A class of radial, polynomial cutoff functions $f_{\textrm{c}n}(r)$ for short-ranged pair potentials or related expressions is proposed. Their derivatives up to order $n$ and $n+1$ vanish at the outer cutoff $r_\textrm{c}$ and an inner radius $r_\textrm{i}$, respectively. Moreover, $f_{\textrm{c}n}(r \le r_\textrm{i}) = 1$ and $f_{\textrm{c}n}(r\ge r_\textrm{c})=0$. It is shown that the used order $n$ can qualitatively affect results: stress and bulk moduli of ideal crystals are unavoidably discontinuous with density for $n=0$ and $n=1$, respectively. Systematic errors on energies and computing times decrease by approximately 25\% for Lennard-Jones with $n=2$ or $n=3$ compared to standard cutting procedures. Another cutoff function turns out beneficial to compute Coulomb interactions using the Wolf summation, which is shown to not properly converge when local charge neutrality is obeyed only in a stochastic sense.

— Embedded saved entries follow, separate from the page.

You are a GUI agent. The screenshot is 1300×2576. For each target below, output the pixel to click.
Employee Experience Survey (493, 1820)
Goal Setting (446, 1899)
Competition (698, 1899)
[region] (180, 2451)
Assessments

However, for all investigated homogeneous systems with thermal noise (ionic crystals and liquids), the modified Wolf summation, despite being infinitely differentiable at $r_\textrm{c}$, converges similarly quickly as the original summation. Finally, it is discussed how to reduce the computational cost of numerically exact Monte Carlo simulations using the Wolf summation even when it does not properly converge.